2. Obviously you want to buy stocks likely to move up over time. Stock prices go up for only a few reasons. The "flip" answer many will give you as to why a stock is increasing in price is "more buyers than sellers". True, but useless advice. The real reasons are - profits are expected to rise or the company's assets are likely worth more than the current stock price. That's about it.
3. Here's the hard part. You need good information about which company's profits may increase or whose assets seem undervalued. As a single individual it's basically impossible for you to get information not available to everyone else. What you can try to do is "ride some coat tails". What I mean is - find a successful investor and follow what he/she does. If you don't have a rich uncle look up the top investments of mutual funds with good track records. Easy to do, but too long to explain here.
4. You have to know your own tolerance for risk.
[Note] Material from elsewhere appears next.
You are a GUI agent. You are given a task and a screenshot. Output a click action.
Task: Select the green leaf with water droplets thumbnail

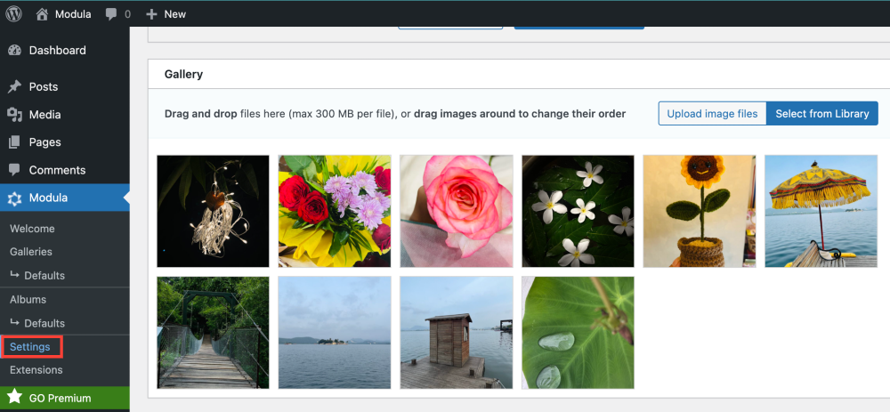578,332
If you can't afford to lose all, or a good part of, your investment - stay out of the stock market, or find a very conservative mutual fund. If you have a high risk tolerance choose a few of the investments selected by good mutual funds.
5. Put your eggs in several baskets. Obviously if you only have a very small amount of money you will be very limited because the costs of buying (and later selling) shares will eat up your profit on small investments.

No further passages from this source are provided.